Aim of the exercise => Check every line of the records below for the string "legend" and copy the ones that have it.

Saved entries
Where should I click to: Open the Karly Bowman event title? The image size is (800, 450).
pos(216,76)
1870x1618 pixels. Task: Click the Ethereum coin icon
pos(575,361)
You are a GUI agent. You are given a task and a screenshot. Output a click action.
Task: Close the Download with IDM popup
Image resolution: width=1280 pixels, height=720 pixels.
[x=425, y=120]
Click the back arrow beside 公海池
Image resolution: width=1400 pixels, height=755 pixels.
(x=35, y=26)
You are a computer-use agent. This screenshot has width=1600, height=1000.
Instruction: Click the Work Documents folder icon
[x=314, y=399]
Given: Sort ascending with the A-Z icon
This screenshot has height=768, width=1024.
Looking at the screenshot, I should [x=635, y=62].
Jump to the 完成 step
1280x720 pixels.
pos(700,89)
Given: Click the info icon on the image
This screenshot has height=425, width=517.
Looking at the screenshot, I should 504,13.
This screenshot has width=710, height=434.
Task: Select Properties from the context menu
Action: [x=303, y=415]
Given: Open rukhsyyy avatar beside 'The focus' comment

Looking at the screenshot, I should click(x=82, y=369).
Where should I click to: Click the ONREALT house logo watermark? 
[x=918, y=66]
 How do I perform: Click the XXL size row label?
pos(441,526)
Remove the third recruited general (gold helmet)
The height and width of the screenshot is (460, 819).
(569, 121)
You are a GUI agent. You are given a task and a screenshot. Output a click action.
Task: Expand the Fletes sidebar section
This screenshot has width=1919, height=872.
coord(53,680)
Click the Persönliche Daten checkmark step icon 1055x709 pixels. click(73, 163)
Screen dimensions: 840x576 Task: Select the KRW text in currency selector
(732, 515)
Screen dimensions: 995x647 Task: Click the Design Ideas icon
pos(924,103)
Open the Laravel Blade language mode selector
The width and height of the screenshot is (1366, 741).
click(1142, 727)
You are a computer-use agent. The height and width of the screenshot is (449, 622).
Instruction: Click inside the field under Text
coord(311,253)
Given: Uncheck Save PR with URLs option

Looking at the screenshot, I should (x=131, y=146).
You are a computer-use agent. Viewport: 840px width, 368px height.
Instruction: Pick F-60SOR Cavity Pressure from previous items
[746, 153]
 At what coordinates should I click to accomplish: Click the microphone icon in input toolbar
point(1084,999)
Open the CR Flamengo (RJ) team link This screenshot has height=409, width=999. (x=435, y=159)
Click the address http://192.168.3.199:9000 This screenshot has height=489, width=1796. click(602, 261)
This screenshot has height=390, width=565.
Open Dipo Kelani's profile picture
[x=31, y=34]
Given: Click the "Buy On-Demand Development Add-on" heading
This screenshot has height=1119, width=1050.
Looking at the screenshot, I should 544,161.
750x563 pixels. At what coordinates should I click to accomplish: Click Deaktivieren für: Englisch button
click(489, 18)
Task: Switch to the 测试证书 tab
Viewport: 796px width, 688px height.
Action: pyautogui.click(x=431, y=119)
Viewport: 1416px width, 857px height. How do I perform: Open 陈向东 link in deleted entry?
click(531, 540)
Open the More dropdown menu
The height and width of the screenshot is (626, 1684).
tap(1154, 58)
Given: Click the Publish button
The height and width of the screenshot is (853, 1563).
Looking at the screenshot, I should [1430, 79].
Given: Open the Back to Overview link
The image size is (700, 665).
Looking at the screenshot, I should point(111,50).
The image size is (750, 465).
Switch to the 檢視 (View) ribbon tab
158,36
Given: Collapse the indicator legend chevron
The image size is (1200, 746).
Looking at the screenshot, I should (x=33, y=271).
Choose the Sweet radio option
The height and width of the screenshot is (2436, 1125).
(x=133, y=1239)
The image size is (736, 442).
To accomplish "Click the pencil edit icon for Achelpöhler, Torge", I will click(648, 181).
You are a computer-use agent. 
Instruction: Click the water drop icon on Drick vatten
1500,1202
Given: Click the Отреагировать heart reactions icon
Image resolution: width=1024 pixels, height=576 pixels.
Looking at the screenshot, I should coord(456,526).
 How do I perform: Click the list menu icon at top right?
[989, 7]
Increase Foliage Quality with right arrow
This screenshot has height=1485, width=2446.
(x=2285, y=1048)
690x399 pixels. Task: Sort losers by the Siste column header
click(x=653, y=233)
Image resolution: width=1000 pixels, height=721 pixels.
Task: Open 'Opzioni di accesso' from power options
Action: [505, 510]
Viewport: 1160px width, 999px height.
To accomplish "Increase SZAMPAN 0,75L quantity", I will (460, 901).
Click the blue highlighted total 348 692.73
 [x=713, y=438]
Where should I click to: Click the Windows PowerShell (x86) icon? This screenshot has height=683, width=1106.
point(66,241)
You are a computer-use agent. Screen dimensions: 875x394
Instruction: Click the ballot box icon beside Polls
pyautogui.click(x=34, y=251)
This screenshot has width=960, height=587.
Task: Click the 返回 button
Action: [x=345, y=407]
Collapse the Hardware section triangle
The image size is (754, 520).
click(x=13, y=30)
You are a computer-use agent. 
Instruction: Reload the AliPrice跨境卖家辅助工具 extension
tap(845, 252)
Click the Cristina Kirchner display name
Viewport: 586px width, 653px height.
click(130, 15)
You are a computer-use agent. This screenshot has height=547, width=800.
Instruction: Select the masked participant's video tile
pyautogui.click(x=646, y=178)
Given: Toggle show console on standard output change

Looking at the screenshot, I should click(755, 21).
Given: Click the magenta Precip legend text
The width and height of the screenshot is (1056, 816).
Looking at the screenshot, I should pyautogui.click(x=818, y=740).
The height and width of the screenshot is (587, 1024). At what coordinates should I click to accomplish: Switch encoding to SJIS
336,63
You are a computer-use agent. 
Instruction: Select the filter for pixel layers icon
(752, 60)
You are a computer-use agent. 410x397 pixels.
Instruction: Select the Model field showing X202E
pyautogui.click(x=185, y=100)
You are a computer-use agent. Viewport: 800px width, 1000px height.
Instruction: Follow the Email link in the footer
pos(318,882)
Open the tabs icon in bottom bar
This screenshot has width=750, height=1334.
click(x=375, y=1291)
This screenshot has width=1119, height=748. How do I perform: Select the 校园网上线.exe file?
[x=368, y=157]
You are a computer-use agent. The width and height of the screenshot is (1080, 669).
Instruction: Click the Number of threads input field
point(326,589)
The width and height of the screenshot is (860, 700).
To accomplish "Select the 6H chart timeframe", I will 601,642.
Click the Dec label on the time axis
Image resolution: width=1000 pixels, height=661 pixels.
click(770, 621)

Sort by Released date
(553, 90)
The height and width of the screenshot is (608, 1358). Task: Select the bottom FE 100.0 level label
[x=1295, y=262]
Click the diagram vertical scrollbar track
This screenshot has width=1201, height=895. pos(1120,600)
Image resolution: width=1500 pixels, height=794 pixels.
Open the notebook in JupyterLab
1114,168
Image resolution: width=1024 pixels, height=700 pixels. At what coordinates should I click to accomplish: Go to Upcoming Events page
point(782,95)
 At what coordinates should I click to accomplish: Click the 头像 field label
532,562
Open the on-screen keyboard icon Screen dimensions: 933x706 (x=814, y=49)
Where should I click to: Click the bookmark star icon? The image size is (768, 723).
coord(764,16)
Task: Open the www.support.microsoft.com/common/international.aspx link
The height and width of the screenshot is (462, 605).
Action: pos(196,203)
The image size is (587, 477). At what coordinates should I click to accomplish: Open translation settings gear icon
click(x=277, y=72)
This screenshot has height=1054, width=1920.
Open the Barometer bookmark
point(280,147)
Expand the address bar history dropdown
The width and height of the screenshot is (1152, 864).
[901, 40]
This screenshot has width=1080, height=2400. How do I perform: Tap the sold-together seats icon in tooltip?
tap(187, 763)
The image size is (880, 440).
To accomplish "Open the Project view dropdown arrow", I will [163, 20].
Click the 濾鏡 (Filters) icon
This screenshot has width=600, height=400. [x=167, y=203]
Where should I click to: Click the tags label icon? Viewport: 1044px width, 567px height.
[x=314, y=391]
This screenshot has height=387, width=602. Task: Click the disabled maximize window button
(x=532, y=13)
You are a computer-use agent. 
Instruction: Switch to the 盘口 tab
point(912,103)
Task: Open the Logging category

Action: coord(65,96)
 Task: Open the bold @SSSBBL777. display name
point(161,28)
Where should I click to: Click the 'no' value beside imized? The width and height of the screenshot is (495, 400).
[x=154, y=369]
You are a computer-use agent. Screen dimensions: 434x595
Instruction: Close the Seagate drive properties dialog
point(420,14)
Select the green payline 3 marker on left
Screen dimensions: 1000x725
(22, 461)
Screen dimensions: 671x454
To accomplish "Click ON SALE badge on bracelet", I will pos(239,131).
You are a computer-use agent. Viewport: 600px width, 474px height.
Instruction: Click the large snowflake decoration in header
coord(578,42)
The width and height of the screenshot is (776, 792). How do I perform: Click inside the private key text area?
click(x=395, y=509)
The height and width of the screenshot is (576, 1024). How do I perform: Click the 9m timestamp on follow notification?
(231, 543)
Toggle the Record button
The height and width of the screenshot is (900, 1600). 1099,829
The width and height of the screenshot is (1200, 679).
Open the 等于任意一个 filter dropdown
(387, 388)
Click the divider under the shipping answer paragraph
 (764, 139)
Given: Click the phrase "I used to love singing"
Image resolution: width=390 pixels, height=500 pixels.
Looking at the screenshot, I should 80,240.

Answer to this task =>
Given: Collapse the indicator legend chevron
Given: Click the magenta Precip legend text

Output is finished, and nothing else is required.